Show each line of the records in which the word "will" occurs.

Material to process section start

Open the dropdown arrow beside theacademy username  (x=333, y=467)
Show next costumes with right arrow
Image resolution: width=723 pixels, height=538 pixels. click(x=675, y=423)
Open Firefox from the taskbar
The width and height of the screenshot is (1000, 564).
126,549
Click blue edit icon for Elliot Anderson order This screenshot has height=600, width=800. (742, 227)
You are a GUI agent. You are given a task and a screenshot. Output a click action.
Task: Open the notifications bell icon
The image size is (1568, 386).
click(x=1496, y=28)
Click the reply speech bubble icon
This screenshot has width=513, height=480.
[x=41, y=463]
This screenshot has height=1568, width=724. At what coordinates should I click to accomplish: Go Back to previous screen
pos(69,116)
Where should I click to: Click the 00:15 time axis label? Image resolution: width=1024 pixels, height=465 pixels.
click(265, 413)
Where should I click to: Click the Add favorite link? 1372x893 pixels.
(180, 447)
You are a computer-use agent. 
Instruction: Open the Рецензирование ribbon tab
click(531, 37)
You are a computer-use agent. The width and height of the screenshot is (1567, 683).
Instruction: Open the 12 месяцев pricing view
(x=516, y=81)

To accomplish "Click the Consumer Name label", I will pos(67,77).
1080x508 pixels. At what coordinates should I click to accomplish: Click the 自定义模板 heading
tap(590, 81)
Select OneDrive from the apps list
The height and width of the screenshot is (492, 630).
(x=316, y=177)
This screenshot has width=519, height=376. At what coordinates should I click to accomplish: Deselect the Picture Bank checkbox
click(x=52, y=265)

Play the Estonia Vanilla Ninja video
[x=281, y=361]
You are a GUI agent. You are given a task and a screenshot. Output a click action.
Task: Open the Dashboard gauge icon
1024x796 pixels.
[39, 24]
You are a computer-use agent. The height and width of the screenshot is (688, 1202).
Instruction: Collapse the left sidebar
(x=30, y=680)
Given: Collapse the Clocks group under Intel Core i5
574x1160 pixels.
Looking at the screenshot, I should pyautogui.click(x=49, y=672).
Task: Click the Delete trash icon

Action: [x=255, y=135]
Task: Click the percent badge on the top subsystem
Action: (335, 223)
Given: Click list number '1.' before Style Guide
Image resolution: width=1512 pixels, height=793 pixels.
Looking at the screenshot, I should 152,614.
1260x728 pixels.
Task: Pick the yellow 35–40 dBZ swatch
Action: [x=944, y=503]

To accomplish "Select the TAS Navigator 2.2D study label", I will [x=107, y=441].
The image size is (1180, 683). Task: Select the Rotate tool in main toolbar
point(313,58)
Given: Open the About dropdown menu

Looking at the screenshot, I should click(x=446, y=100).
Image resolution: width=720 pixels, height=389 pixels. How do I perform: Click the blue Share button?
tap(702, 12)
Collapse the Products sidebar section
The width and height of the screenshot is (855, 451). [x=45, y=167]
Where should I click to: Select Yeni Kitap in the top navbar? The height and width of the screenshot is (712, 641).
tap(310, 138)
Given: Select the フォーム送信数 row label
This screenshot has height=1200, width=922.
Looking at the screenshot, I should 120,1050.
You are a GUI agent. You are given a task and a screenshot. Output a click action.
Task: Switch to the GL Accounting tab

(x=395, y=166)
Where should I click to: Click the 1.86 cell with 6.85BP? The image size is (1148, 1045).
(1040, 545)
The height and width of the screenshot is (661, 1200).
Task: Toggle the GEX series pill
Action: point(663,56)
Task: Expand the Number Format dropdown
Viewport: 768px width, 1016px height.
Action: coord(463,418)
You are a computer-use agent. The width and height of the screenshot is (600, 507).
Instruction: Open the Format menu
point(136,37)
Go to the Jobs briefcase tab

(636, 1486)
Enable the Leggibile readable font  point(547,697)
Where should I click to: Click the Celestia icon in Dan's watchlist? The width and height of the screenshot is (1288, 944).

Material to process section end

=== Finished task ===
To accomplish "Click the Consumer Name label", I will pos(67,77).
To accomplish "Select the TAS Navigator 2.2D study label", I will [x=107, y=441].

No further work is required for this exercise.